Elise Bellin, Librarian of the Islamic Resource Center, wrote this book review as part of an ongoing series that focuses on a range of books within the IRC collection as a service to the community.

Towards Sacred Activism

Towards Sacred Activism: A Religious Guide for the Muslim Activist written by Dawud Walid

ISBN: 9781732258815


If you think about it, the urge to divide as a method of understanding is the basis for many of the ills that besiege our world. It may be easier to understand what something is in context to what it is not, but it is also at the heart of racism, classism… actually of all the ‘isms’; it created colonialism; it fuels the radicals (on all sides and in all categories); it gives seeming justification to horrendous acts like war and slavery. And worse yet, opportunists see this fear and division and seek to profit from it by pitting two seemingly competing sides against one another to profit from the sparks and blazes caused by conflict and polarizing sides.

Does it not make sense than to attempt to view the world and what is in it as more of a cohesive whole, a give and take, a balance?

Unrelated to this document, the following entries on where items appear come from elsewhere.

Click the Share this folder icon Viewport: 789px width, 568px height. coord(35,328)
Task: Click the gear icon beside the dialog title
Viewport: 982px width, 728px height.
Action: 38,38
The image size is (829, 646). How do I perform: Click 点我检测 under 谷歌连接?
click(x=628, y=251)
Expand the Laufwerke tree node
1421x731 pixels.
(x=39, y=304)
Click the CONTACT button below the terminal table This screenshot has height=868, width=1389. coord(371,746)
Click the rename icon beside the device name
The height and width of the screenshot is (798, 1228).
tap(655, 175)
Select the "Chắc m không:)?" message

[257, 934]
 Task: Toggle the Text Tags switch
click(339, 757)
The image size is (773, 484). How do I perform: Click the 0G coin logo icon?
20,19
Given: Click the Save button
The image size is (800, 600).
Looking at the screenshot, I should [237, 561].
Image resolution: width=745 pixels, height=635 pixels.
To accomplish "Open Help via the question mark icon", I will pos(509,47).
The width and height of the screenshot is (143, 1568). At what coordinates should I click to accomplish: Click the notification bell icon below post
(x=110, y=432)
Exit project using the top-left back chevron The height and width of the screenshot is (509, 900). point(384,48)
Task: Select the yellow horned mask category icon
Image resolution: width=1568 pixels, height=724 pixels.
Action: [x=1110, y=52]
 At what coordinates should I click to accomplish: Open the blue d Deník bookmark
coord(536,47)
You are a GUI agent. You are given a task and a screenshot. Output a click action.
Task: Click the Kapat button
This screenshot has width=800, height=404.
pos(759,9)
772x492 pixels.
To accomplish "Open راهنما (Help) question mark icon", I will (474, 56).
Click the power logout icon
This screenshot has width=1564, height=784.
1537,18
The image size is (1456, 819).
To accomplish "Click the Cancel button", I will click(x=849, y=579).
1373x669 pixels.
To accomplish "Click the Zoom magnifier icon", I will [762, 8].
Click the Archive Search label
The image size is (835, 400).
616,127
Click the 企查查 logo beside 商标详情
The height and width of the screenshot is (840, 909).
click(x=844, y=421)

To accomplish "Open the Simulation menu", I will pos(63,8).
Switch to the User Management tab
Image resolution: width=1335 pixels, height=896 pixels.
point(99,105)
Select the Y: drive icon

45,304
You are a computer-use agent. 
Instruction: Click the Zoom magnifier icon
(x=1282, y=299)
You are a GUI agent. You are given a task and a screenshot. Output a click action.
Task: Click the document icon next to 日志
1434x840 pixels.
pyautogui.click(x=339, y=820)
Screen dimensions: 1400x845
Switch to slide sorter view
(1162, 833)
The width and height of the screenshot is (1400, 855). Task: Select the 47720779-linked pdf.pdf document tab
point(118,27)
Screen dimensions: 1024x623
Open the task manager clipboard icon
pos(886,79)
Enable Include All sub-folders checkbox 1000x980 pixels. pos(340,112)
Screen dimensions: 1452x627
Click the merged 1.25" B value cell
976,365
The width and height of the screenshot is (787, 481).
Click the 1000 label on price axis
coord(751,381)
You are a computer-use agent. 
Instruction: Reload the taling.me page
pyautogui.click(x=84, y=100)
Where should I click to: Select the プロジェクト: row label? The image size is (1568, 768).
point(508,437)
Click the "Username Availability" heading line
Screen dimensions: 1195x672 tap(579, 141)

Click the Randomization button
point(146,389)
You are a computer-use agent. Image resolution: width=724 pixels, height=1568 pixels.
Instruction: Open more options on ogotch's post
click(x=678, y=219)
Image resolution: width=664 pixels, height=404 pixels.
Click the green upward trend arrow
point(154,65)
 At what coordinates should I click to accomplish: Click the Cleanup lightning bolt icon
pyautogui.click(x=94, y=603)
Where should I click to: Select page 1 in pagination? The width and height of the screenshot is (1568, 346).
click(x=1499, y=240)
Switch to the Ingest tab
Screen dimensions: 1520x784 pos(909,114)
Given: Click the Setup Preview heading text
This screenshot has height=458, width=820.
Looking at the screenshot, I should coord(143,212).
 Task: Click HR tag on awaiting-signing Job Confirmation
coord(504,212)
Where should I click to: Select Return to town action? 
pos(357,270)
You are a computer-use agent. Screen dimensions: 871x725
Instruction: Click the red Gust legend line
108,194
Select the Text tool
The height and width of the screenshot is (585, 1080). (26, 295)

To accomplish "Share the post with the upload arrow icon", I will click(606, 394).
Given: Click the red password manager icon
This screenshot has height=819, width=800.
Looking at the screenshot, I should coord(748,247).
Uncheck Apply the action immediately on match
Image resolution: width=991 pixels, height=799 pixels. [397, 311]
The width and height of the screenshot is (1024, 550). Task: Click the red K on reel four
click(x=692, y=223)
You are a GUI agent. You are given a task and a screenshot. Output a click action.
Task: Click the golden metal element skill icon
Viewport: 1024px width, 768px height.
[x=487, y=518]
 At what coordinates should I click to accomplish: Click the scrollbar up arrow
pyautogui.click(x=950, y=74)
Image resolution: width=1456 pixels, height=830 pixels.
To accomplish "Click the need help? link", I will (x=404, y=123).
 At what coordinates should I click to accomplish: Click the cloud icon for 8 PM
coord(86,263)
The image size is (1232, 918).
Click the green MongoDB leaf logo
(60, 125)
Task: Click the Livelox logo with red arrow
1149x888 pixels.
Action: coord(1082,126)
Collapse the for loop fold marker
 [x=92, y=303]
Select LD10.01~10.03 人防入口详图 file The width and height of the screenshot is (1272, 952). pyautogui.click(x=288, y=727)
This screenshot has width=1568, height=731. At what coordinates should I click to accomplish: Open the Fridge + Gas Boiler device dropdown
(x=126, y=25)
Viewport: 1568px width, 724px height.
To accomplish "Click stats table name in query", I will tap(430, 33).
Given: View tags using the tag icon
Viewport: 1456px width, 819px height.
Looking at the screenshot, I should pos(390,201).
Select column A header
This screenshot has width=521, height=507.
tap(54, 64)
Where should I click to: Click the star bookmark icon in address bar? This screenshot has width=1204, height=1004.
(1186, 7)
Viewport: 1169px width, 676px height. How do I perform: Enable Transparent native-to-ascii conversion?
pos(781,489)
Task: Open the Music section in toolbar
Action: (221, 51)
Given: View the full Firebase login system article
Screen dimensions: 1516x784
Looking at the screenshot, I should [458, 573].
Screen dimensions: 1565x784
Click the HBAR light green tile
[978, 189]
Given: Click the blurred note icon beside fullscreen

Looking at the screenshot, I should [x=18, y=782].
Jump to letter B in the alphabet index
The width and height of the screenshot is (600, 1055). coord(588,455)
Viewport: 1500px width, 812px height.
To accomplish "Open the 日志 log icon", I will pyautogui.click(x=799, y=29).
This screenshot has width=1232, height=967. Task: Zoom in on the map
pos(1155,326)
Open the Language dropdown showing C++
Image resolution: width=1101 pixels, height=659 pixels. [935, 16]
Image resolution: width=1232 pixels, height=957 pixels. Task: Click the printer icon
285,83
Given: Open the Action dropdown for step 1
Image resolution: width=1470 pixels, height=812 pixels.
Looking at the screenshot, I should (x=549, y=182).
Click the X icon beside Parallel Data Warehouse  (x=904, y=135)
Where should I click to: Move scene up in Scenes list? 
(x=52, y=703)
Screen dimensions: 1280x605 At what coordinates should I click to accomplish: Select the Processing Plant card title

Maybe the start is simply to remove categories/barriers and learn about commonalities instead of differences. Maybe understanding that the sum is greater than its parts or looking towards something bigger is the way to go.

Imam Zaid Shakir begins his forward to Towards Sacred Activism by stating that despite his belief that this book is a “very valuable addition to the ever growing library of English Islamic literature. The title itself, however, seems to hint at an oxymoron.” Imam Shakir goes on to analyze the very divided nature of our secular Western concepts of what is and isn’t the purview of religion, the idea that secularism deals in the daily running of the world and that God is very much “in many critical aspects, distinct from the world.” He then goes on to explain that this seeming division is very much a product of the modern West.

A more integrated perspective, then, is what this book attempts to inspire, one in which, from the Muslim perspective, God is in everything and is very much a part of the picture, where each element of a person’s life adds something to the whole, and in which the richness of tradition and a people’s past does not detract from a vibrant present and indeed adds too and informs the changes they make for the future. I don’t claim to know about God, but if seeing the whole rather than its pieces makes for a more solid foundation for change, then perhaps it is about time for those adjustments.

He also states that while this book is intended as a concise, general set of guidance “to Muslims in the West regarding engagement in social justice activism from an Islamic perspective,” he believed that that didn’t preclude it from critique or make it the sole authority on the issue and that the human equation should be made a priority in any discussion of the rule vs real life. That openness to productive criticism is also something that is important and often more lacking than it should. Considering how often it feels as if criticism and critique, dialogue, and disagreement are vilified in today’s society instead of seen as a method of discourse and of improvement, it is a refreshing change that probably more should attempt to emulate.

Whatever your take on social justice, Towards Sacred Activism is at least a good place to start learning about the Muslim understanding of the process and a unique take for the rest of us to consider. So let’s make some changes by working together for a change.